Over the last few years, it’s been no secret that Netflix has become the dominant force for DVD by mail rentals. There may be plenty of other ways to watch films, but when it comes to renting through the mail, Netflix’s laser like focus has put them in the enviable position of being able to assert a large degree of control over the economics of their market. While there is nothing wrong with a company being so successful that they become the dominant player through skill, there are laws against abusing that power to prevent competition.
A few years ago, Wal-mart created a copycat DVD rental service in order to try and get their own piece of the DVD rental market. Their results were disastrous and despite significant financial and retail advantages, the service never caught on with consumers. Eventually, Wal-Mart realized that it was foolish to spend as much time and money focusing on such a small part of their core business, so they threw in the towel and essentially sold their membership base to Netflix. While we know that the agreement included some cross promotional advertising, the actual terms of the deal weren’t ever publicly revealed.

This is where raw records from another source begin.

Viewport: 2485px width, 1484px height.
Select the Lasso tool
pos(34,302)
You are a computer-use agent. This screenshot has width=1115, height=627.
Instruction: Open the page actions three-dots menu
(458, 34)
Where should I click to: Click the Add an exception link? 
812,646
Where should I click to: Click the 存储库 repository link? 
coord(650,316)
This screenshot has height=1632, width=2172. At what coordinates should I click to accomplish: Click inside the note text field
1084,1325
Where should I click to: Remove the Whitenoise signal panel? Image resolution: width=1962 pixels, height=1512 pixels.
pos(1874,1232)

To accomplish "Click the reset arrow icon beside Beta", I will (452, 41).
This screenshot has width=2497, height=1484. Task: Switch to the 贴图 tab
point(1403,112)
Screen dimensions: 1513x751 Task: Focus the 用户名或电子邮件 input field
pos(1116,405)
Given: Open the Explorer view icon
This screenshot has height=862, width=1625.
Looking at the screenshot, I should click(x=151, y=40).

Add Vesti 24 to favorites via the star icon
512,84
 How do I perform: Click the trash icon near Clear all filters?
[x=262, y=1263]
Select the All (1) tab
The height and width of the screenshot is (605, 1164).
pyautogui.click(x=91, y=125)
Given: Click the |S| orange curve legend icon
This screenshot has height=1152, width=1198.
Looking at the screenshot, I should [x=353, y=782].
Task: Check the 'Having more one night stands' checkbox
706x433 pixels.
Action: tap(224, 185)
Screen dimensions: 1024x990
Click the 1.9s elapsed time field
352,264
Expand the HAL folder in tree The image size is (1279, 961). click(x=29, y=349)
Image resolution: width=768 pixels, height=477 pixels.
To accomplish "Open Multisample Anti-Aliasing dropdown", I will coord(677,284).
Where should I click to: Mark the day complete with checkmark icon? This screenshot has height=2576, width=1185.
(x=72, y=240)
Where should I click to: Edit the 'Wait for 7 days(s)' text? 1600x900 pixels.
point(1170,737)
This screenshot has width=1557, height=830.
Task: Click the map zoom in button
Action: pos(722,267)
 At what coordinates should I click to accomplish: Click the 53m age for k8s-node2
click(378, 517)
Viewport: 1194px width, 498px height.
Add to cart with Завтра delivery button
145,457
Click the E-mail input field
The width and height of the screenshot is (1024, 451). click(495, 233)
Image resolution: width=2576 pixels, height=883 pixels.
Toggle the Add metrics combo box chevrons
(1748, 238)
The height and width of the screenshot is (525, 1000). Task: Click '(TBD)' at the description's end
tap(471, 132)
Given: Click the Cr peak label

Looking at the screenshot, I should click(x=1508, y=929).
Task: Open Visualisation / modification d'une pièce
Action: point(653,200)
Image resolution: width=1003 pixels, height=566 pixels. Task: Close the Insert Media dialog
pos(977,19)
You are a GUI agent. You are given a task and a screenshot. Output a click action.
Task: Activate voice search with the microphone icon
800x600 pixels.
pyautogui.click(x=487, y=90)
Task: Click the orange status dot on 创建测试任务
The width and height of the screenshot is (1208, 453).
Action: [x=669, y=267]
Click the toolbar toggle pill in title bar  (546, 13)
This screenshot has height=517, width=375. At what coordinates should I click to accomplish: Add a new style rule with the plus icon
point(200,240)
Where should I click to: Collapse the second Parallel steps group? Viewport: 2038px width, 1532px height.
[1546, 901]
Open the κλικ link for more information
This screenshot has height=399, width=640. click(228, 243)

While some would argue that Netflix’s agreement with Wal-mart was just another example of their business acumen, nearly four years after this transaction took place, Walmart and Netflix both stand accused of engaging in anti-trust behavior over the deal. While Netflix does see its fair share of bogus lawsuits, after reading through the complaint, I think that this case may end up having more teeth to it then most of the frivolous lawsuits that are filed (warning, I’m not an attorney, just my uneducated opinion.)
Because the overall DVD market is so much bigger then the online component that Netflix pwns/operates in, I think they’ll end up getting past this, but the complaint which was filed by Andrea Resnick, does do a good job of framing the debate and raises some prickly questions for Netflix/Walmart. Had Resnick tried to seek an injunction blocking the transaction back in 2005, most courts would have brushed aside any anti-trust arguments in a heartbeat, but by shifting the focus of their complaint beyond Netflix’s control over the DVD by mail category to Wal-Mart’s domination of the DVD sell through space, Resnick does a decent job of making his case.
According to the complant, “Prior to and at the time of the agreement, Netflix and Walmart.com were actual competitors in the Online DVD Rental Market. In addition, Netflix, on the one hand, and Wal-Mart Stores and Walmart.com were actual participants and Netflix was a potential participant, with the means and economic incentive to sell new DVDs–in the absence of the Market Division Agreement. Defendants shared a conscious commitment to a common scheme designed to achieve the unlawful objective of dividing the markets for online DVD rentals and new DVD sales. The Market Division Agreement allocated the Online DVD Rental Market to Netflix, with Wal-Mart Stores and Walmart.com agreeing not to compete in that Relevant Market. The agreement also allocated new DVD sales to Wal-Mart stores and Walmart.com, with Netflix agreeing to refrain from selling new DVDs in competition with them. In addition to explicitly or de facto agreeing not to sell new DVDs, Netflix also obtained the Market Division Agreement by providing potentially valuable promotion to Wal-Mart Stores and Walmart.com.”
(Note: bold and italics provided by me)
I don’t know whether or not there was specific language in the agreement preventing Netflix from selling new DVDs to their customers, but I am looking forward to finding out more details during the discovery phase of the trial.
Feel free to read through the complaint yourself, but when push comes to shove, it’s hard for me to believe that the courts will side with Resnick on this one. For one, as Techdirt aptly points out, Netflix doesn’t have a monopoly on the market, they just have the fortunate luck of competing with a neutered Blockbuster for that space. I also would argue that Netflix or Walmart for that matter, doesn’t have the ability to corner the home entertainment market as alleged. If Resnick is successful in arguing that the DVD by mail industry is a unique market they may end up having some luck, but the reality is that the home entertainment market is a helluva lot bigger then DVD rentals via the internet. If the FTC didn’t have problems with Sirius and XM combining to create a single satellite radio company, it’s hard to accept the argument that Netflix’s actions prevented competition on an anti-trust scale.
Since 2005, we’ve seen a radical transformation occur in the VOD and video over the internet markets. During that time, we’ve also seen Redbox install over 10,000 DVD kiosk locations throughout the US, including a large percentage of those in Walmart locations. When you consider that last year, Blockbuster had more then four times as much revenue then Netflix, it begins to illustrate how small Netflix’s slice of the movie rental industry really is.
Only time will tell how far this one will go, but I think it’s worth keeping an eye on. While I’m confident that neither Netflix nor Walmart did anything wrong, the suit isn’t as black and white as I would like. If Netflix does end up having to make compromises as a result of their success, it could have a serious impact on their ability to transition to digital delivery without any turbulence.